Tennessee hospital employee gets 18 months in federal prison for $355,000 fraud scheme

por John R. Fischer, Senior Reporter | June 24, 2022
A woman was sentenced to 18 months in federal prison for stealing $355,000 from a Tennessee hospital where she worked.
A former Tennessee hospital employee has been ordered to pay more than $200,000 in restitution for stealing and attempting to take more $355,000 for personal use over a three-year period.

Melanie Haste, 62, was West Tennessee Healthcare’s director of risk management from 2012 to 2020. During her time there, she developed a fraud scheme and in 2017, began stealing money from the hospital to pay personal expenses, finance vacations and give to family members.

Haste pled guilty to one count of wire fraud in January 2022 and was sentenced on June 15 to 18 months in federal prison, followed by two years of supervised release and a $100 special assessment fee. U.S. District Judge J. Daniel Breen also ordered her to pay $209,181.47 to the hospital.

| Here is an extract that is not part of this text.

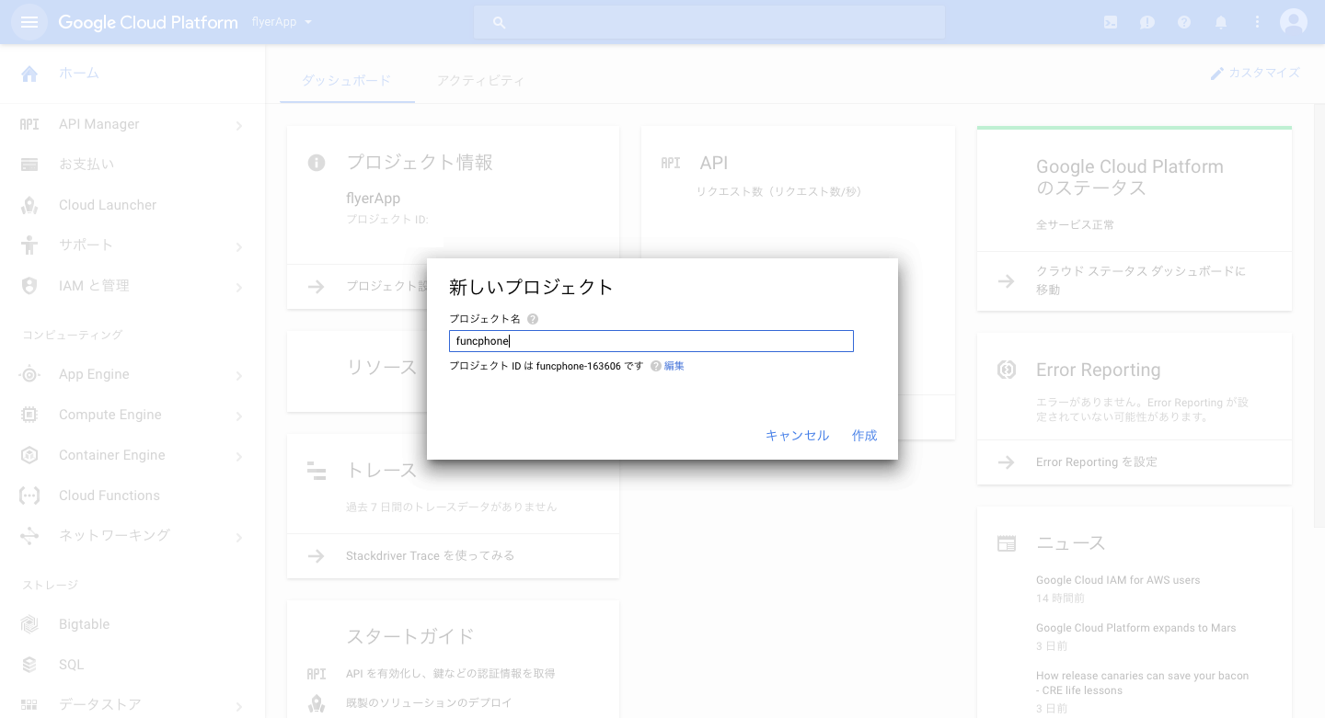Click the help question mark in header
This screenshot has width=1325, height=718.
click(x=1184, y=22)
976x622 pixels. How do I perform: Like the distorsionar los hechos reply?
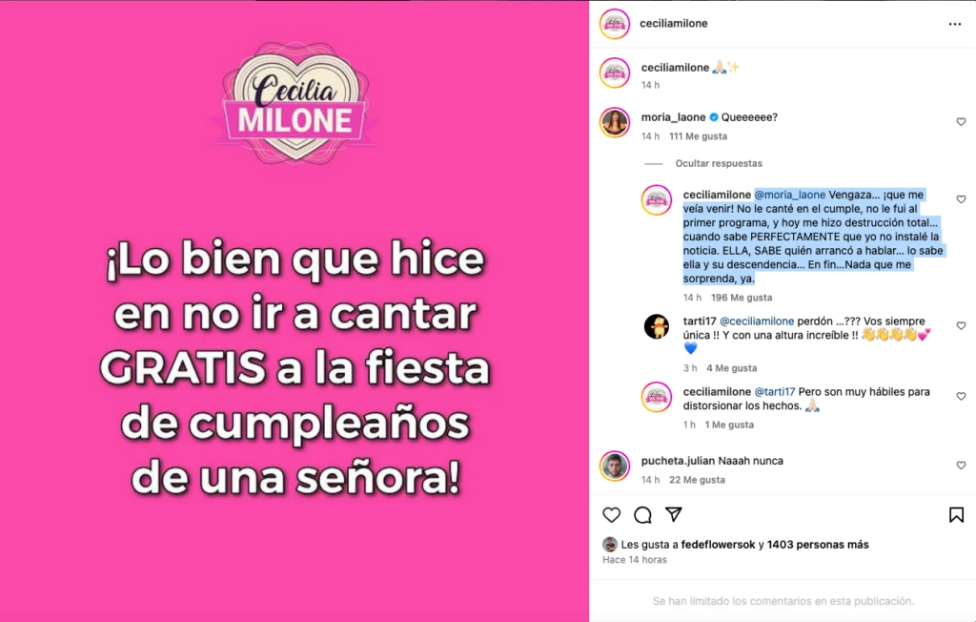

In May 2020, Haste’s bank alerted the hospital that it had frozen her personal account after she tried to deposit a check for more than $146,000 made out to West Tennessee Healthcare. The full extent of Haste’s crime came to light after the matter was referred to law enforcement.

The court told Haste at her sentencing that she had abused the trust of her employer, and that the seriousness of her crime warranted a prison sentence. The federal system does not offer parole.

The case was investigated by the Jackson Police Department, Financial Crimes Unit, and the United States Secret Service.

In another fraud case, in May 2022, a jury in Ohio found the former president of a radiology company guilty of defrauding Medicare and Medicaid out of $2 million for procedures his business did not perform.

Submitting false statements and invoices on behalf of his company, Portable Radiology Services, Thomas O’Lear, 57, requested reimbursement for nonexistent procedures over five years. This included 151 X-ray false claims for services to patients that were dated after the patients died.

Court records showed that he billed for approximately $3.7 million in false claims and received approximately $2 million in payments.